Similar research investigating the influence of seasonal changes on the clinical manifestation of rheumatoid arthritis (RA) has been previously reported. These results underscored an increase in disease activity among patients with RA during the spring, with results demonstrating the highest disease activity in the upper and lower extremities during these months. However, this study also identified fall as exhibiting the highest remission rates, with a significant difference in the Disease Activity Score-28 with C-reactive protein (DAS28-CRP) observed for fall compared with spring and winter, which does not align with the results extrapolated from the current study.2
To evaluate the seasonal variations in PROs in patients with inflammatory arthritis, investigators identified subjects using data from adults with RA, psoriatic arthritis (PsA), ankylosing spondylitis (AS), and systemic lupus erythematosus (SLE) registered in the Forward Databank registry. Biannual questionnaires were completed using Patient Activity Score-II (PAS-II) measurements from 1998 to 2023. The primary outcome was PAS-II, averaging the patient global visual analog scale (VAS), pain VAS, and the Health Assessment Questionnaire-II (HAQ-II), and used the season as the exposure. If data from the HAQ-II were missing, investigators substituted the HAQ Disability Index (HAQ-DI) for PAS-II imputation.

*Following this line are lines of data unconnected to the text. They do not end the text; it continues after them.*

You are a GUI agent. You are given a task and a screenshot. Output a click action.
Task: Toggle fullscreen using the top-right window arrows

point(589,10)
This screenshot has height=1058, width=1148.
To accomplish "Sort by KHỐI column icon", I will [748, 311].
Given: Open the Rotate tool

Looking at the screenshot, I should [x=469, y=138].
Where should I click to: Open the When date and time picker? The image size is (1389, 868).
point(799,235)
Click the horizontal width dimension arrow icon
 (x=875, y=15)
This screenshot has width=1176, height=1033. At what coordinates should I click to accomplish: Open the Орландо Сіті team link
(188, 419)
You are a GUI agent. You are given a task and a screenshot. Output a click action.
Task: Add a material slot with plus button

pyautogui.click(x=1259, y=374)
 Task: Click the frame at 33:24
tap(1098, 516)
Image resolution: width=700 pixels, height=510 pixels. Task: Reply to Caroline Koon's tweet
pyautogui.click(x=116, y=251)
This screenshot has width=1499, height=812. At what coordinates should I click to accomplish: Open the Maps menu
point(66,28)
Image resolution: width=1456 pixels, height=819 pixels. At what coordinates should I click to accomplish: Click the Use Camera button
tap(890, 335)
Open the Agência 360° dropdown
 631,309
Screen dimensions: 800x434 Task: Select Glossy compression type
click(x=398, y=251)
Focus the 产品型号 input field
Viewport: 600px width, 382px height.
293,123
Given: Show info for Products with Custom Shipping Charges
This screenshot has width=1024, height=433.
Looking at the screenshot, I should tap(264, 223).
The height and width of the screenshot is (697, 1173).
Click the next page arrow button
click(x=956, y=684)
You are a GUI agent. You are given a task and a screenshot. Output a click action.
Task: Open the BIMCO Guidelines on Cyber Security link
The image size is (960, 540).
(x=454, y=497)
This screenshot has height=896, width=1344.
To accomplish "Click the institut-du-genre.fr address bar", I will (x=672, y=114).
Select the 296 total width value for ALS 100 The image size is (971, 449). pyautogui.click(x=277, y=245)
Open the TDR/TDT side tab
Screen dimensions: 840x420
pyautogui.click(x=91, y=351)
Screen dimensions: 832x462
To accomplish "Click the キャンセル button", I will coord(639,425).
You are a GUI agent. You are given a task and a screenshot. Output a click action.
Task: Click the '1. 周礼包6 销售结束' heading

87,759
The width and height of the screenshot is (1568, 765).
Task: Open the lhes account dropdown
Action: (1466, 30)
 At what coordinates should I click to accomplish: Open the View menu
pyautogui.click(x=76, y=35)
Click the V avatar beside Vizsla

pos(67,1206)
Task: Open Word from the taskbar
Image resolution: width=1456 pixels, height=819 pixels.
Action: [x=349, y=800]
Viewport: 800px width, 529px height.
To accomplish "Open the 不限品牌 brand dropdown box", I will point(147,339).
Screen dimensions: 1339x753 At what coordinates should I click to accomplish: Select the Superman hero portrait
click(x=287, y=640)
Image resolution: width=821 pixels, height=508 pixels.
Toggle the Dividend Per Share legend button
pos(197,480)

Patients were evaluated at baseline and by season, and investigators averaged the available PROs. Various models adjusted for clinical variables, PROs including fatigue and sleep, comorbidities, demographics, and treatment.
In total, 47,052 subjects contributed to 406.215 observations during this period. The mean age of patients was 58 years, 19% were male, and most (84%) had RA. Higher PROs, which were indicative of worse disease activity, were more likely to be reported in the spring and fall months. The quasi-likelihood under the independence model criterion (QIC) scores decreased with the addition of more variables, demonstrating the increasing strength of the correlation structure
No differences in PAS-II were observed between winter and summer, although spring and fall reported the highest coefficients in Model 1 (season), with a difference in PAS-II of .13 (95% CI 0.11 – 0.14) and .10 (95% CI 0.09 – 0.12) higher, respectively, when compared with the summer months. Similar findings were observed through Model 5. However, Model 5 showed the same coefficient impact on PAS-II estimates for the winter, spring, and fall seasons, with only a .04 increase in PAS2 when compared with summer.
Investigators noted the most important factors for predicting seasonal variation of PAS-II scores were fatigue (Z-score 149), sleep (Z-score 74.86), education (Z-score -34.91), the duration of arthritis (Z-score 21.53), employment (Z-score -22.45), and treatment with prednisone (Z-sore 22.7).
“Future work will explore SAD and inflammation components, using varied outcomes and consider regional weather,” investigators concluded.